The hero decides on a course of action to fix his problem. Obstacles frustrate his efforts. Each intensifies the conflict, causing him to choose a new course of action. In other words, "the plot thickens." If he gave up, you would have no story. So, mounting obstacles test his desire. They up the ante, increasing his determination to achieve his goal.

That determination is what changes. That's what "grows from pole to pole." Think of it as mounting desire, a growing hunger and thirst. It grows from being relatively mild to the point of being desperate. This change readies your character for the final conflict.

And, as Shakespeare tells us through Hamlet, "The readiness is all."

In the end, Hamlet's determination has increased to the point that he is ready to do anything to achieve his goal. Ready to die. Suddenly all his inner conflict is gone.

Spielberg shows us the same thing in the Indiana Jones trilogy. When the bad guys throw an obstacle in his face, Indy just becomes more determined than ever to achieve his goal. He gets to the point that he will even swim in hot pursuit of a German submarine!

In all seriousness Shakespeare does likewise. Each of Hamlet's soliloquies shows increasing determination. Each shows what Hamlet is ready to do at that point. In the beginning Hamlet meekly takes Claudius' belittling sermon, willing only to demonstrate the passive resistance of refusing to break mourning for the dead king. When he is absolutely certain of Claudius' guilt and that the court is willfully blind to it, he becomes openly rebellious. In short, the mounting opposition he encounters, climaxing in the court's obdurate refusal to know what Claudius has done, drives him to keep seeing and raising the bet with bolder and bolder action. In the end he is ready to walk into an ambush for the evidence he needs to justify justice.

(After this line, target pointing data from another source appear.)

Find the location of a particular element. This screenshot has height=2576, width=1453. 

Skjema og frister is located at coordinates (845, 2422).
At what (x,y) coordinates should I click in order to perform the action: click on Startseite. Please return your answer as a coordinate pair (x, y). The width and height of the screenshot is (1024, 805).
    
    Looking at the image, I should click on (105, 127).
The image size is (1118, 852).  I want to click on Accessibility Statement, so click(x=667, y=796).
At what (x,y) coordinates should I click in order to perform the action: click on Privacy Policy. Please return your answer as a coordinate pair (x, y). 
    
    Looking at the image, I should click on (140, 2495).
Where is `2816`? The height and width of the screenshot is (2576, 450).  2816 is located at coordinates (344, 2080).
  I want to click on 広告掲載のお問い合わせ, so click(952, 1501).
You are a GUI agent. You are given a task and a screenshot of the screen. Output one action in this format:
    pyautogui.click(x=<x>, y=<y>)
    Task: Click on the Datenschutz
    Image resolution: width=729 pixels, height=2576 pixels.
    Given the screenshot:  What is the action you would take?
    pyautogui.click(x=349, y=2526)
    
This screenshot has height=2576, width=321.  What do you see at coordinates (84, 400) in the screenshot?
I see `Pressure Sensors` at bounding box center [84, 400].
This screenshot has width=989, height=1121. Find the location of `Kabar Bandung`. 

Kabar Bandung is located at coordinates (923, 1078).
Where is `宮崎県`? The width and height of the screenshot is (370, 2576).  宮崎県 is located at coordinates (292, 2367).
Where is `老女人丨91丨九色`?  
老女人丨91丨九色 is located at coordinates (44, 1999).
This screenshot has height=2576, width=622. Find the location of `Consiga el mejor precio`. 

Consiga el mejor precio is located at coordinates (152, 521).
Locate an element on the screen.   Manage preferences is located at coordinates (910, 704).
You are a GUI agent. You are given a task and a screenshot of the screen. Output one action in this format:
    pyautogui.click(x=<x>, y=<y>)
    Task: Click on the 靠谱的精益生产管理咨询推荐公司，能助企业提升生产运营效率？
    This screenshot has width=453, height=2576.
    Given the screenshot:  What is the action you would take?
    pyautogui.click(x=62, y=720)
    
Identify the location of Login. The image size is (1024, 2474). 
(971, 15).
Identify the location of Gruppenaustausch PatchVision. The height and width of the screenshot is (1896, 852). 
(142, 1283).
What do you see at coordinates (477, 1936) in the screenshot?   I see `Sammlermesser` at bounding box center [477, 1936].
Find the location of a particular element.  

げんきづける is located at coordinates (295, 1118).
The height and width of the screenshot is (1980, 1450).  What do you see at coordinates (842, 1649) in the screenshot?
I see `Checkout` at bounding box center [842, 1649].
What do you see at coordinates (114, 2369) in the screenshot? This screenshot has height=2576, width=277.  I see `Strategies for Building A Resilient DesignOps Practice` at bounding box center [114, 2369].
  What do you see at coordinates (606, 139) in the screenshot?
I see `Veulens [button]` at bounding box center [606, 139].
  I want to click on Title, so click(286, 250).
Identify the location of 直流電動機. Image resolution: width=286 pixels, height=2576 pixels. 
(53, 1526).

Claudius too grows from pole to pole this way. Before the beginning, he made an obvious mistake by not killing Prince Hamlet right along with King Hamlet. But he wasn't willing to risk losing the affection of the Queen. In the end, he has been driven to the point that he is willing to do anything. Rather than blow his plot to kill Hamlet, he lets the Queen drink the poison he intended for her son.

She too grows from pole to pole in determination to have things her way. In the beginning she was willing to overlook the betrayal and destruction of her husband but not her son. In the end, she will do anything to keep what she got, by covering her guilt. So she joins in discrediting Hamlet by the abysmal act of screaming that he was attempting to kill her. She thus caused Polonius' death. For, when Polonius, who could not see that she was in no danger, cried out in alarm, Hamlet justifiably killed the presumable assassin hiding behind the drapery in the Queen's bedroom. But she dumps her guilt for that on her son, too.

All Shakespeare's characters are thus driven by rising conflict. The ultimate example is Macbeth. In fact all characters in all good, dramatic stories are thus driven by mounting desire in the face of mounting opposition.

So, an essential change in the habits, beliefs, or attitudes of your character may occur, but need not occur. If your hero starts out a drunk, his mounting desire will make him ready to give up drinking, as a necessary step in achieving success. In the end he'll be sober, but that doesn't mean you must use a character who begins drunk. For example, from beginning to end, Hamlet is solicitous about his reputation. Though he does sacrifice it, his dying request is that Horatio salvage it for him. No change there. From beginning to end Hamlet is so dismayed and miserable that he'd rather be dead, but he fears death throughout, risks but tries to protect his life throughout, and holds suicide a sin. No essential "character change" there either. None whatsoever. Only an ever increasing hunger and thirst for justice.

Opposed by an ever increasing terror in Claudius and Gertrude that needs to escape justice.

Spielberg adds a profound postscript. In all three Indiana Jones stories, Indy is driven partly by a desire for "fortune and glory." In the end, however, he always avoids destruction by resisting desire. When the Ark of the Covenant is violated, he is as desirous of violating this privacy with his eyes as everybody else, but he shuts them tightly and avoids the wrath of God. When he acquires the prized Shankara Stone, he really wants to take it to a museum. But he returns it to where it belongs, where it has the power to bring life, instead. And, when the Holy Grail is an inch from his grasp -- well, that was a close one. His father had to bring him back to his senses by warning him to "Let it go."